Authors:
Ligia Ferreira de Carvalho Gonçalves
1
;
Caio Davi Rabelo Fiorini
1
;
Daniel Rocha Franca
2
;
Marta Dias Moreira Noronha
3
;
Mark Song
3
and
Luis Enrique Zárate Galvez
3
Affiliations:
1
Data Science and Artificial Intelligence, Pontifícia Universidade Católica de Minas Gerais, Rua Claudio Manuel, Belo Horizonte, Brazil
;
2
Computer Science, Pontifícia Universidade Católica de Minas Gerais, Rua Claudio Manuel, Belo Horizonte, Brazil
;
3
Institute of Exact Sciences and Computer Science, Pontifícia Universidade Católica de Minas Gerais, Rua Claudio Manuel, Belo Horizonte, Brazil
Keyword(s):
Stroke, Machine Learning, Genetic Algorithm, Decision Tree, Middle-Aged, Rules.
Abstract:
Data mining and machine learning techniques have been widely used in the knowledge extraction process of medical databases, one highlight being their use to improve diagnostic systems.

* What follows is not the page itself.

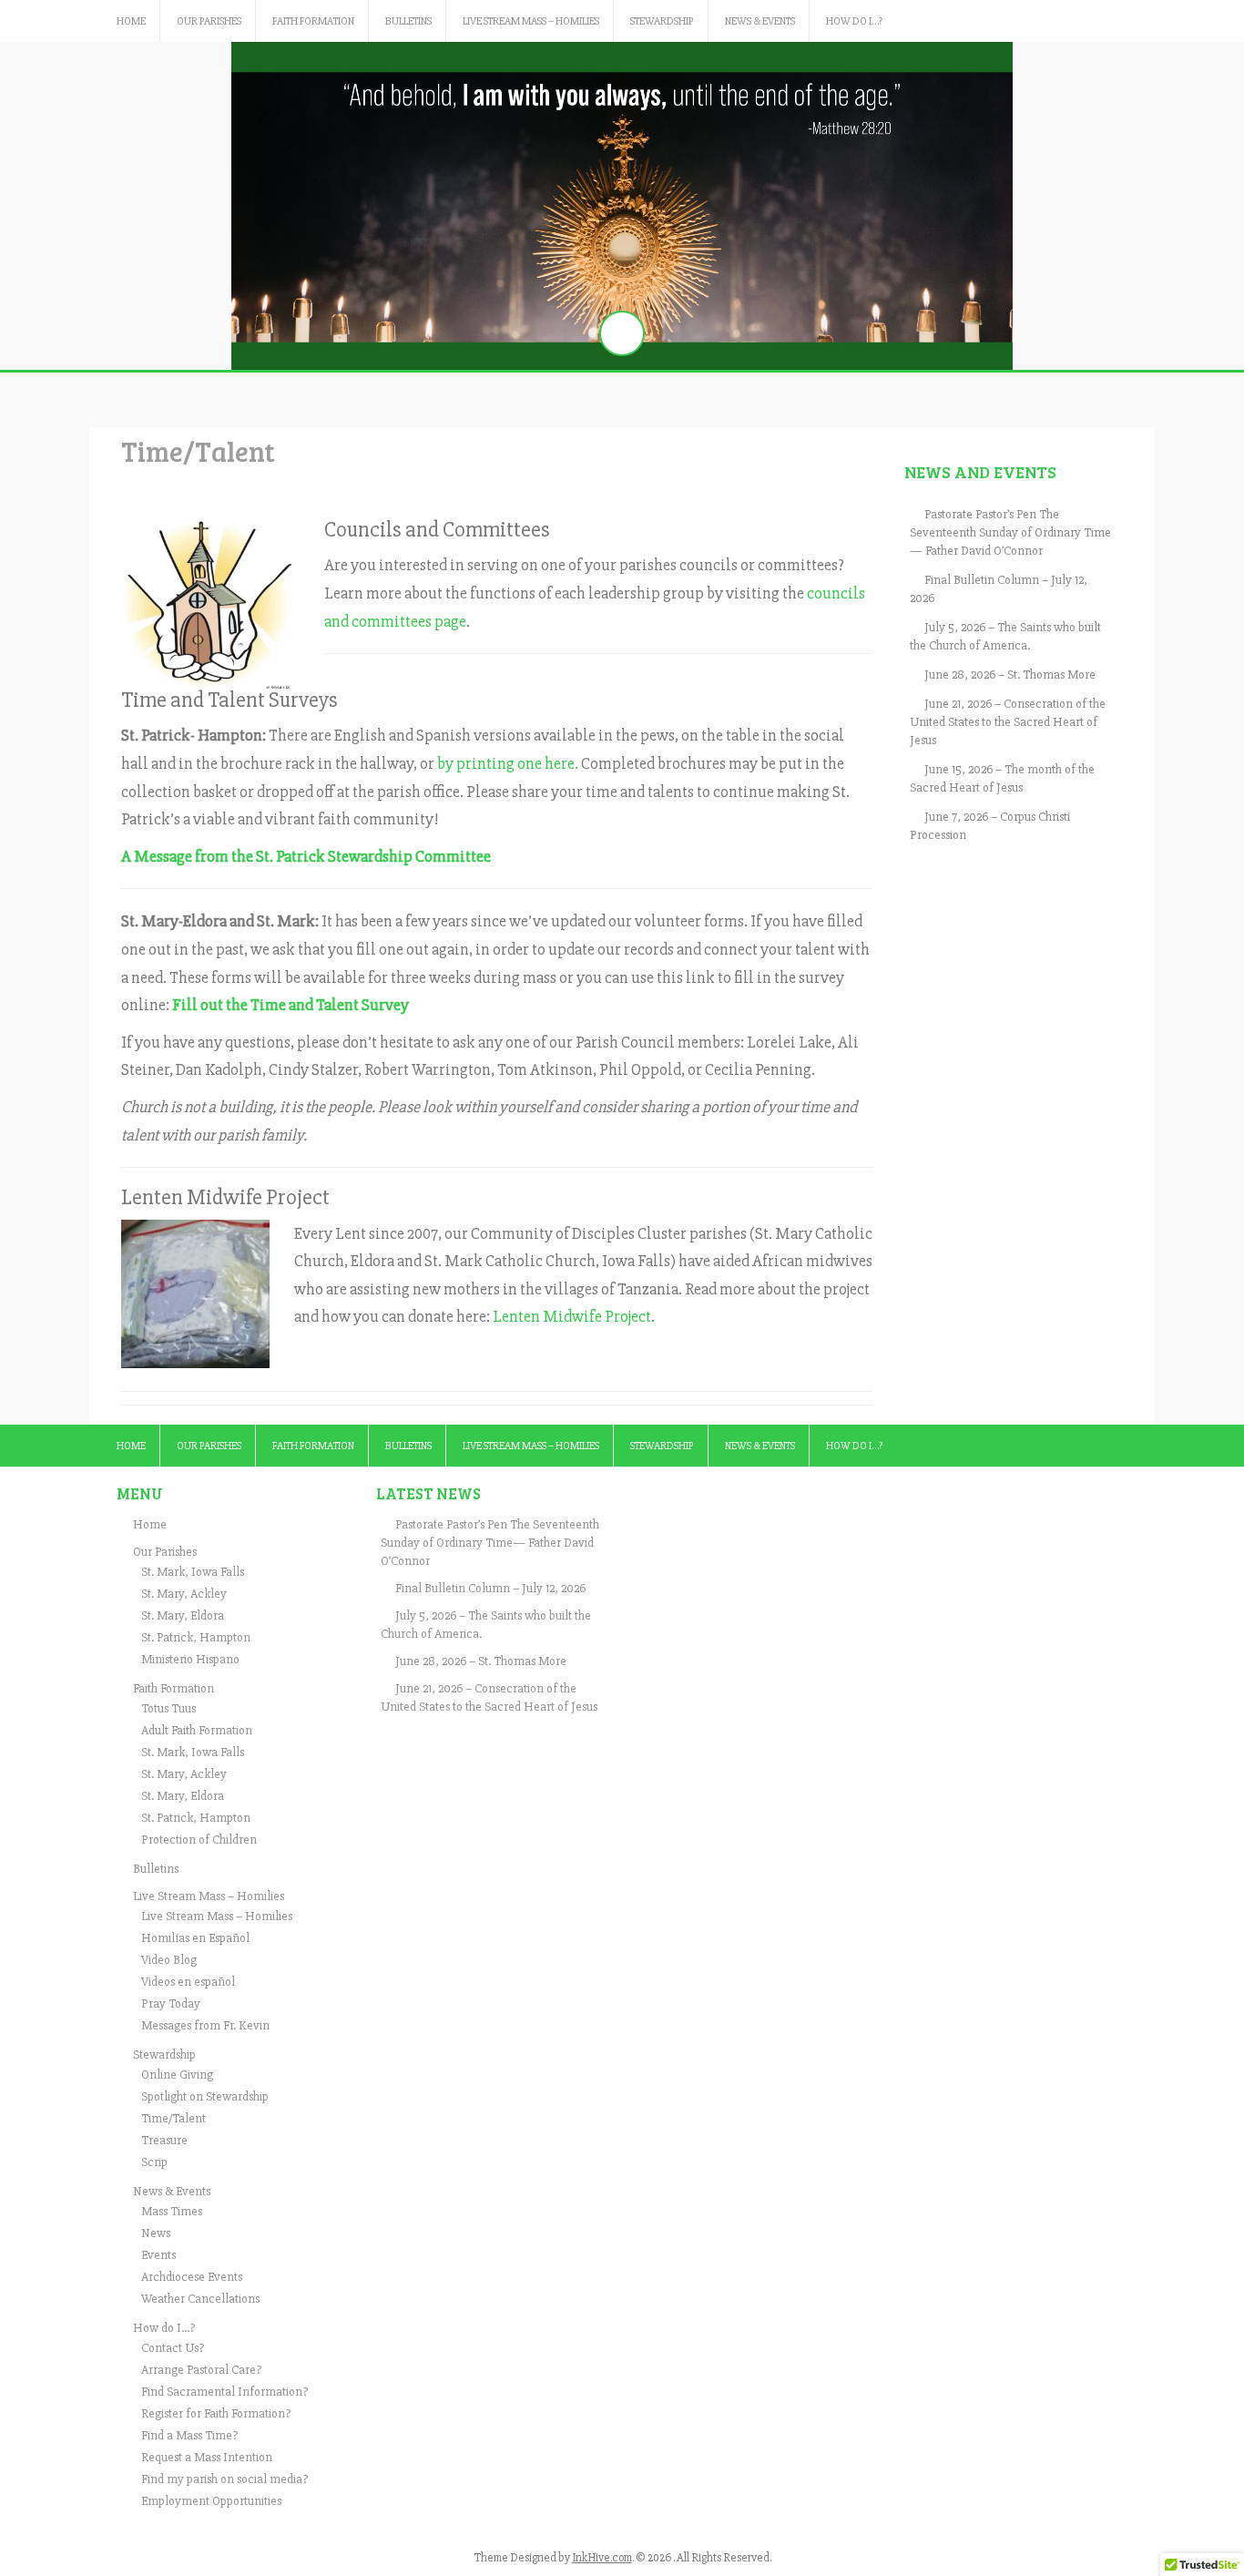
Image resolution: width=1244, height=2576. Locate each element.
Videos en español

Decision trees are supervised black box machine learning models that, although simple, are easy to interpret. In this work, we propose the use of these techniques to describe the profile of middle-aged adults (40-59) diagnosed with stroke, a disease that in Brazil was one of the main causes of death in previous years. The genetic algorithm was applied to extract the best characteristics so that the Decision Tree algorithm could then be used in the database provided by the 2019 National Health Survey to obtain the most comprehensive rules and identify the most relevant attributes for describing the profile of these individuals. The conclusions indicate that the rules generated for middle-aged adults are mainly about routine habits, such as work or salt consumption.